— DIRECTIVES —
**1)** Copy the passage of the AutoCAD 2006 migration text from "On one CAD mailing" up to and including "re-installing Acad 2006.".
**2)** Translate this sentence from the AutoCAD 2006 migration text into Spanish: "Then set up a user profile and a separate admin profile through options."
**3)** Please list every action that the paragraph of the AutoCAD 2006 migration text beginning "Familiarize yourself" gives as a direct command.

— SOURCE TEXT —

···

On one CAD mailing list that I belong to, I received the following report from my good friend, Janet, relaying the ups and downs of trying to pull off a migration, and she has kindly granted me permission to share her experiences with you here.
You may wish to read my tussle in AUGI over 2006 CUI's. It is long and windy though.
First off, I've learned to NOT migrate tools the first time acad opens. You may lose a lot of the 2006 functionality in favour of old code. Everyone I know who does this ends up uninstalling & re-installing Acad 2006.
Familiarize yourself with your existing setvar settings, and new 2006 setvars you may want to save in your templates. Also, take a close look at your old office menus BEFORE deciding which way to go. Then set up a user profile and a separate admin profile through options. Make sure both profiles have all the right folders in the searchpath in the right order. Exporting them to an .arg for safekeeping is also a good idea. Look for lsps that are calling up discontinued setvars. You may have same named, but different, acad.lsp, acad2000,lsp, acaddoc.lsp, loading up in wrong order. Pay attention to the ACAD history window. When you load vanilla 2006, it will load in certain order, no errors.

···

— RECORDS SHOWN —

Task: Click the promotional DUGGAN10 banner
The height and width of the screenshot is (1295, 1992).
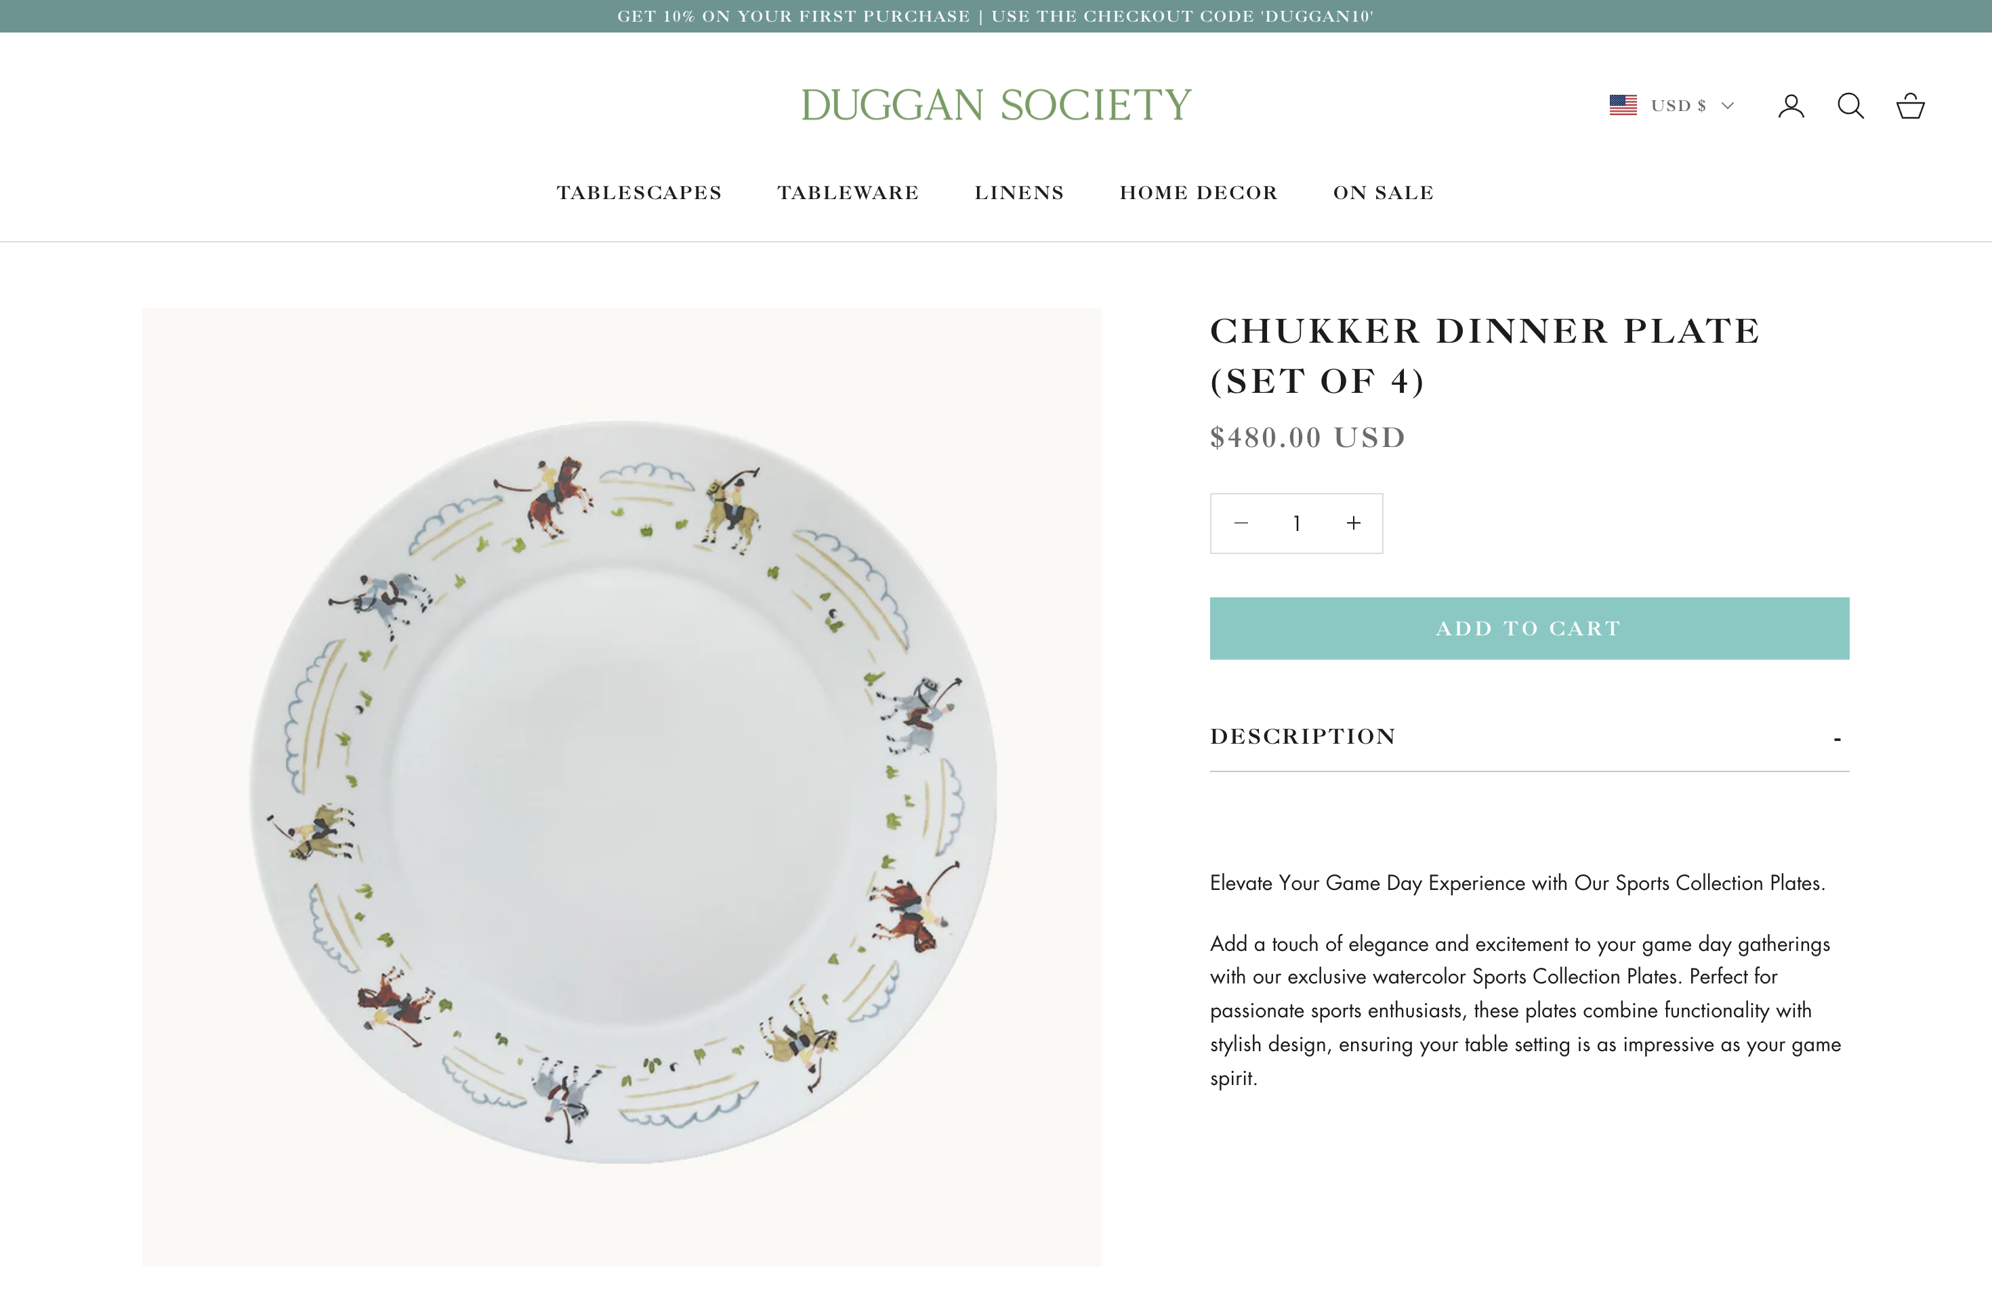Action: (996, 15)
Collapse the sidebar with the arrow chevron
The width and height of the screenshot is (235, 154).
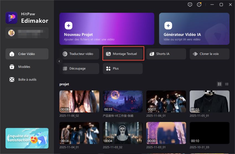click(59, 61)
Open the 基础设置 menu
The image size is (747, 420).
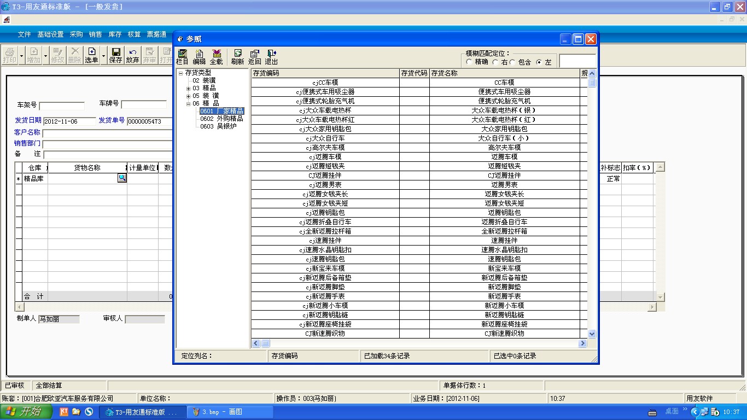pos(50,34)
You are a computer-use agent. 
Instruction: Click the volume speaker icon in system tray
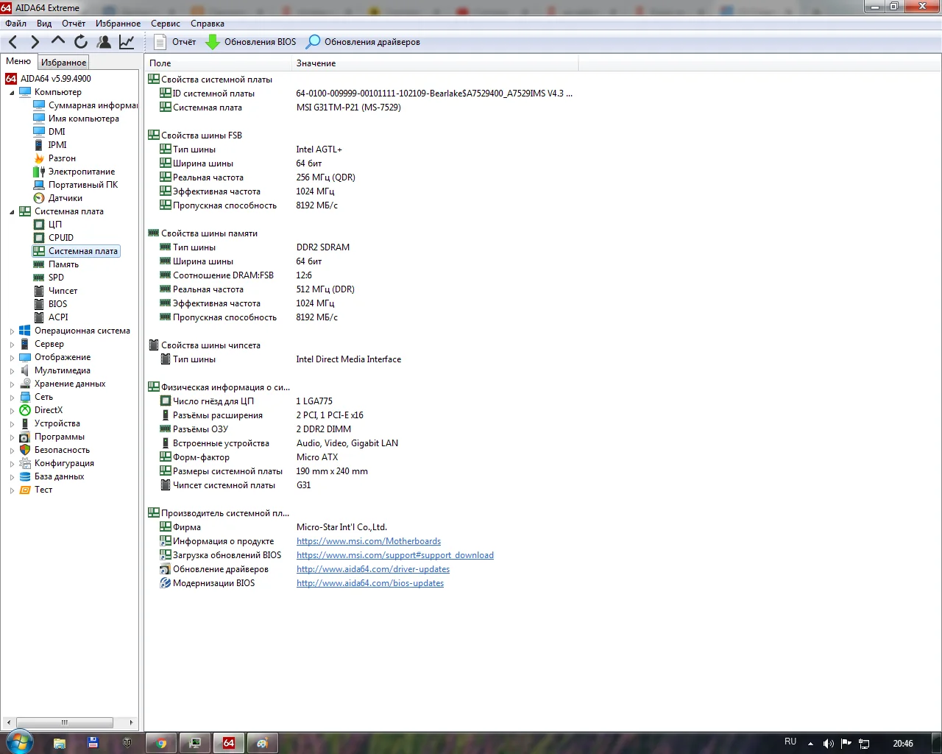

···

— ANSWERS FOR THE TASKS —
**1)**
On one CAD mailing list that I belong to, I received the following report from my good friend, Janet, relaying the ups and downs of trying to pull off a migration, and she has kindly granted me permission to share her experiences with you here.
You may wish to read my tussle in AUGI over 2006 CUI's. It is long and windy though.
First off, I've learned to NOT migrate tools the first time acad opens. You may lose a lot of the 2006 functionality in favour of old code. Everyone I know who does this ends up uninstalling & re-installing Acad 2006.

**2)** Luego configura un perfil de usuario y un perfil de administrador independiente mediante las opciones.

**3)**
- Familiarize yourself with your existing setvar settings, and new 2006 setvars you may want to save in your templates.
- Take a close look at your old office menus BEFORE deciding which way to go.
- Set up a user profile and a separate admin profile through options.
- Make sure both profiles have all the right folders in the searchpath in the right order.
- Look for lsps that are calling up discontinued setvars.
- Pay attention to the ACAD history window.